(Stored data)

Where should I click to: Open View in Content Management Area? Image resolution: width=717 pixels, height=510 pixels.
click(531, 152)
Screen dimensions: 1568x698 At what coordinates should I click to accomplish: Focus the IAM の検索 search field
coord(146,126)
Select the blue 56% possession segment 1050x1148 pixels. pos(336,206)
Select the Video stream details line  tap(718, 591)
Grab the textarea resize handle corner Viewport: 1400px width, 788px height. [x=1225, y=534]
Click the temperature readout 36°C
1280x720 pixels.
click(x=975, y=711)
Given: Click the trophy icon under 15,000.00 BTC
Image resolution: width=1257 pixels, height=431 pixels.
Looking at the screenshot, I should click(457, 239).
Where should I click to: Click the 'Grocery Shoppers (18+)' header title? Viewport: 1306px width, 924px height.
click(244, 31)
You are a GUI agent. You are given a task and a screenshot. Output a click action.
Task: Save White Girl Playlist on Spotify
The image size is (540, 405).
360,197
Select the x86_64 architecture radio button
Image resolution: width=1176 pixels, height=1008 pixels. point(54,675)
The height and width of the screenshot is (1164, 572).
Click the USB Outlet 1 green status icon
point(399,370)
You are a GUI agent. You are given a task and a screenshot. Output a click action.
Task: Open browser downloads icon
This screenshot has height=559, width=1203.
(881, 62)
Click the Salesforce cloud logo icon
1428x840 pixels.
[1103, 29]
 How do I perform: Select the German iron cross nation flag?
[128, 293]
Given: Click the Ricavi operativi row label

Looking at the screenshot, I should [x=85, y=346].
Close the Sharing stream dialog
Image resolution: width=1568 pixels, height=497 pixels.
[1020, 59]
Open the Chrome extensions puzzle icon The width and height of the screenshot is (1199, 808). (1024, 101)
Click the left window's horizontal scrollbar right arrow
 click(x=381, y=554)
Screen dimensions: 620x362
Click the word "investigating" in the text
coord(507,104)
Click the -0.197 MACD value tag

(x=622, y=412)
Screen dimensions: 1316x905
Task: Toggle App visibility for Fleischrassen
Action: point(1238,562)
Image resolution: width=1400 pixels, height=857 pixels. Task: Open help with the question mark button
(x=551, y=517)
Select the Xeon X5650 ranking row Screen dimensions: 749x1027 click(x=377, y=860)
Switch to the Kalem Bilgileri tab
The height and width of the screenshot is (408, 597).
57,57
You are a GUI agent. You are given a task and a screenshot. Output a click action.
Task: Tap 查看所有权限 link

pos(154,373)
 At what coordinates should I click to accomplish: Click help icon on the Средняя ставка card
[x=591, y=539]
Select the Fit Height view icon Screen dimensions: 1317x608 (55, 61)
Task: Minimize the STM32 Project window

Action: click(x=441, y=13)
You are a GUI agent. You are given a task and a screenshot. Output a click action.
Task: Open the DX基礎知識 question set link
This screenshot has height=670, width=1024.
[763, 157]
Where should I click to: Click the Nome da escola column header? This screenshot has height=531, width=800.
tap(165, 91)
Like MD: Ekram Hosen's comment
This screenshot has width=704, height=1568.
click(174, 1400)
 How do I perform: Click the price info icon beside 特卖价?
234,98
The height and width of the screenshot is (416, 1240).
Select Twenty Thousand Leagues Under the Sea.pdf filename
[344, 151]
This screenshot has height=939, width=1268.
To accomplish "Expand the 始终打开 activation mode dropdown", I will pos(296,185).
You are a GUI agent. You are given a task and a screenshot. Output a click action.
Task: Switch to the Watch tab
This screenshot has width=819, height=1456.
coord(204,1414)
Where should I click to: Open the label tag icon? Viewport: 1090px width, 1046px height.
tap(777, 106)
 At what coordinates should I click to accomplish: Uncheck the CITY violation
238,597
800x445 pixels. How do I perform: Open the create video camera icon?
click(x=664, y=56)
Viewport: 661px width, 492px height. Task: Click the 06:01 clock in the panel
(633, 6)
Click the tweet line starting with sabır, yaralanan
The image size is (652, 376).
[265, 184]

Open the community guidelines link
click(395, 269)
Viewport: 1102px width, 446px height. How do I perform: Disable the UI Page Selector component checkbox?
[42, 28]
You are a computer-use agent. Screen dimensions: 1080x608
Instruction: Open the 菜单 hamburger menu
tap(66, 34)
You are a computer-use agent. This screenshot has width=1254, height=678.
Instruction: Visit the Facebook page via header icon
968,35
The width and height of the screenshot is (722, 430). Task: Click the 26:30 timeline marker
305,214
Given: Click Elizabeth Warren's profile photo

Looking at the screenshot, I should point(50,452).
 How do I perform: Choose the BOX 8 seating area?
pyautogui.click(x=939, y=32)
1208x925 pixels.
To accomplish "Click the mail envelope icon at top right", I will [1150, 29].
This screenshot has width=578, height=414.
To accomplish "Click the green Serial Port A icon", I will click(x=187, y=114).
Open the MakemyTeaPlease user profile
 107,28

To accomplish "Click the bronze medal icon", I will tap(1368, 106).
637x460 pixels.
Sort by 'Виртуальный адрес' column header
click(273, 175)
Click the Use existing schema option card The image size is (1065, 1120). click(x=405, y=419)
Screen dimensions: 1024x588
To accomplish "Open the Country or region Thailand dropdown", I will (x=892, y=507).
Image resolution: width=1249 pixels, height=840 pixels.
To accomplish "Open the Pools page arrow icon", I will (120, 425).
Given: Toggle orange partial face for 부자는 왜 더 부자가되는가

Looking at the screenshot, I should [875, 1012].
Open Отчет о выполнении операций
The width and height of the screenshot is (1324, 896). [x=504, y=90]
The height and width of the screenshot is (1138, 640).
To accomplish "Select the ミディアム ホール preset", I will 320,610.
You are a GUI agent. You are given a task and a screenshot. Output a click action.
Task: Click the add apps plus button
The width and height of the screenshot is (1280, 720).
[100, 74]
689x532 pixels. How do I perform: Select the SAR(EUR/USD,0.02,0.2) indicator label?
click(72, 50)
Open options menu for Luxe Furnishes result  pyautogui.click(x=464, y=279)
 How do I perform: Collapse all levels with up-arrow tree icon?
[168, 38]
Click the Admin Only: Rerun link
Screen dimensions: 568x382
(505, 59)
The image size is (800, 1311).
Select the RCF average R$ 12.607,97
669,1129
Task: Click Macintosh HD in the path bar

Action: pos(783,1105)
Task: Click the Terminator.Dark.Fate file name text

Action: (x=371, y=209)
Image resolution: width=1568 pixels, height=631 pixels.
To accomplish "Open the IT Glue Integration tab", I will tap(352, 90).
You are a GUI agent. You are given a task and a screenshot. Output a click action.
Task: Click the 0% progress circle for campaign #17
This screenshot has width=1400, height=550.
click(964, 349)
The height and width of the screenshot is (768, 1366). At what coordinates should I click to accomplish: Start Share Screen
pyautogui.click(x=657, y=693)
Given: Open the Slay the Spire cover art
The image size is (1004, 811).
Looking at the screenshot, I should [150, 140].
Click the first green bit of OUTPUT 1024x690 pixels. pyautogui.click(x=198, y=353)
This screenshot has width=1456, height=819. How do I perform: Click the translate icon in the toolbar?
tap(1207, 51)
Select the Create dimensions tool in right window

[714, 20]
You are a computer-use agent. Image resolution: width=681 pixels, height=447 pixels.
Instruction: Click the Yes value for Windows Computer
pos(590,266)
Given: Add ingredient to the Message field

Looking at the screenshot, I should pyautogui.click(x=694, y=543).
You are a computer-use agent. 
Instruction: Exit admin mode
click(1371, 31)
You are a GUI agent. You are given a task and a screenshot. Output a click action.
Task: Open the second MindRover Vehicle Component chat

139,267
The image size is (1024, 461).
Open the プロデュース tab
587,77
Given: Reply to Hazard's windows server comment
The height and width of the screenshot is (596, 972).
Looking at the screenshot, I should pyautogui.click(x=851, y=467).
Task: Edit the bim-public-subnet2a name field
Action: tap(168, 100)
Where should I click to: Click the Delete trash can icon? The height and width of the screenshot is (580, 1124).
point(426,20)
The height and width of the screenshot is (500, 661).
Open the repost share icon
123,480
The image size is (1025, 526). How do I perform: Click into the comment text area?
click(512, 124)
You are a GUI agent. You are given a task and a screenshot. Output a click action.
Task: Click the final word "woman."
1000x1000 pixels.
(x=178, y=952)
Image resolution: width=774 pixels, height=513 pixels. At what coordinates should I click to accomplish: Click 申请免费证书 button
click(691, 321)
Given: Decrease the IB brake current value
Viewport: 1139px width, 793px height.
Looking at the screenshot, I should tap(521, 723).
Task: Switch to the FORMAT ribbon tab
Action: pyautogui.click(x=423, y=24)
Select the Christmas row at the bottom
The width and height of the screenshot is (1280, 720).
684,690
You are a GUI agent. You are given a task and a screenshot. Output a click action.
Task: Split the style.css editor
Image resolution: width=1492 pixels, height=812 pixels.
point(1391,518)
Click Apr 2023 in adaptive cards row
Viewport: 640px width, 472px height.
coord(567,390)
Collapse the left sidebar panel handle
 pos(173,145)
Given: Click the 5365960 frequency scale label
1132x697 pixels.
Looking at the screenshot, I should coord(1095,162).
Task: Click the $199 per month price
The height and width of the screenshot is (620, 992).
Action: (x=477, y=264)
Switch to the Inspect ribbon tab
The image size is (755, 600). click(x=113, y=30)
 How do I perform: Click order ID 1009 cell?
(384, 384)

PROBLEM TO WORK ON → Go to the line with "Given: Click the Ricavi operativi row label" in the entries above and repeat every line from there through the line with "Open the Chrome", exactly and with no other text.

TASK RESULT →
Given: Click the Ricavi operativi row label

Looking at the screenshot, I should [x=85, y=346].
Close the Sharing stream dialog
Image resolution: width=1568 pixels, height=497 pixels.
[1020, 59]
Open the Chrome extensions puzzle icon The width and height of the screenshot is (1199, 808). (1024, 101)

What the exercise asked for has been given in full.